Warga Arak Jenazah Pemuda Korban Penembakan ke Polres dan DPRD Belu
Aksi saling dorong pun terjadi antara keluarga korban dan anggota polisi. Warga akhirnya berhasil masuk ke halaman Mapolres Belu. Mereka menuntut agar pelaku dapat dihadirkan.
Namun, permintaan itu ditolak. Warga akhirnya kembali mengarak jenazah korban ke kantor DPRD Belu.
Salah seorang keluarga korban, Sipri Manek mengatakan, saat ini keluarga hanya berharap agar oknum polisi diproses hukum.
“Kami minta pelakunya diproses hukum karena negara kita negara hukum. Tidak ada warga negara indonesia yang kebal hukum,” katanya.
Kapolda NTT, Irjen Pol Setyo Budiyanto, mengatakan, polisi di Polres Belu menembak mati seorang pelaku pengeroyokan di daerah itu yang masuk ke dalam DPO.

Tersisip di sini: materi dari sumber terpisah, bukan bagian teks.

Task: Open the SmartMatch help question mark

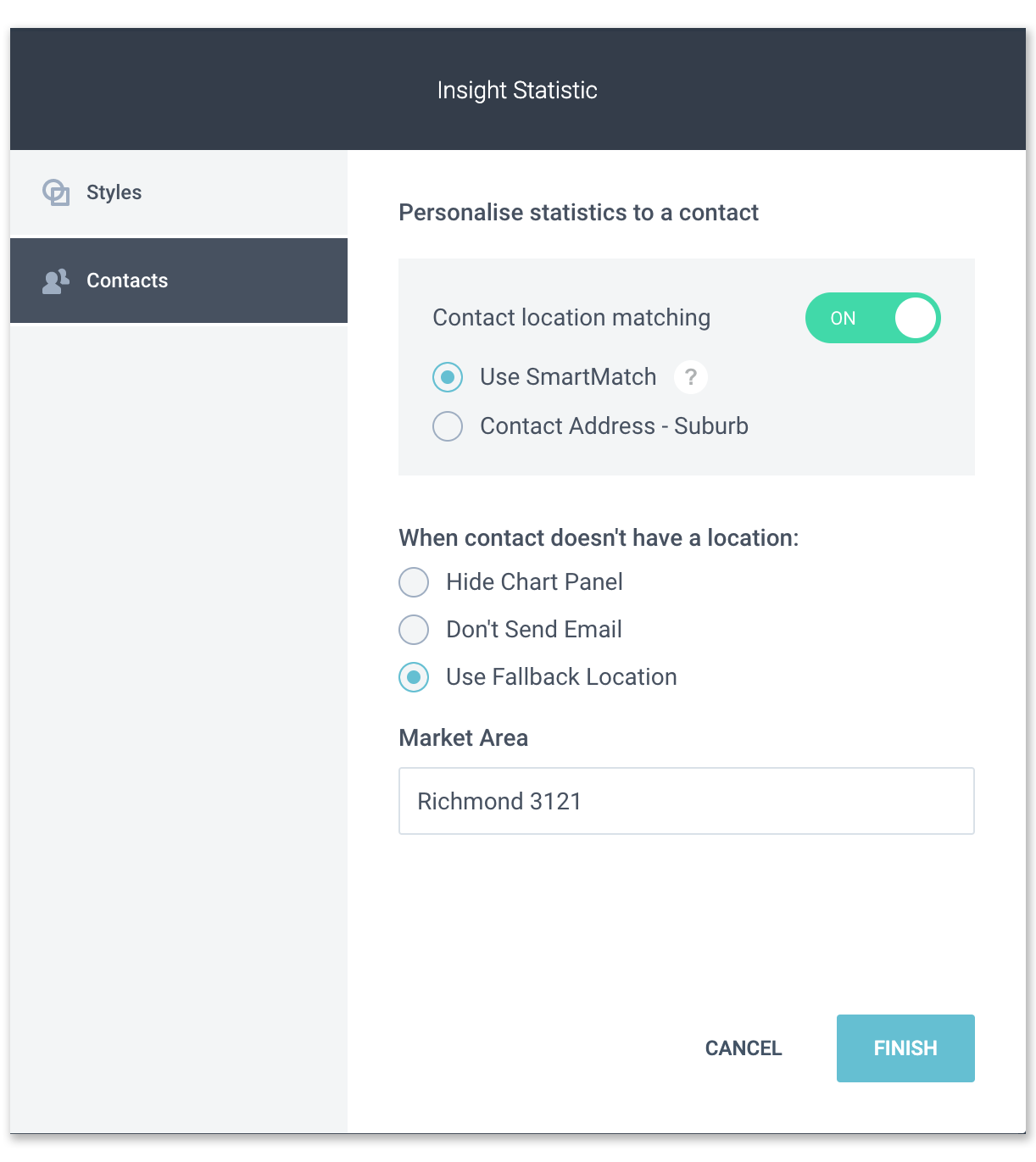Action: 691,377
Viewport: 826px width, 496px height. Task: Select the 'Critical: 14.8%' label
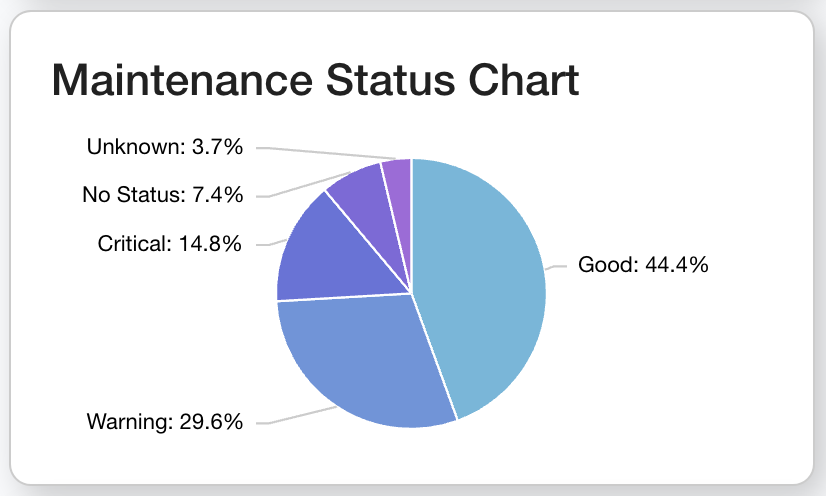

“Sesuai laporan singkat dari kepala Polres, warga yang tertembak itu orang yang masuk dalam DPO perkara pengeroyokan dan tertembak saat akan dilakukan penangkapan," katanya..
Dia mengatakan, polisi setempat saat ini sedang mendalami informasi lengkapnya dan kronologi kasus tertembaknya pria berinisial GYL itu. Ia juga mengatakan telah memerintahkan kepala Bidang Propam Polda NTT untuk berangkat ke Kabupaten Belu mencari informasi pasti soal kasus itu.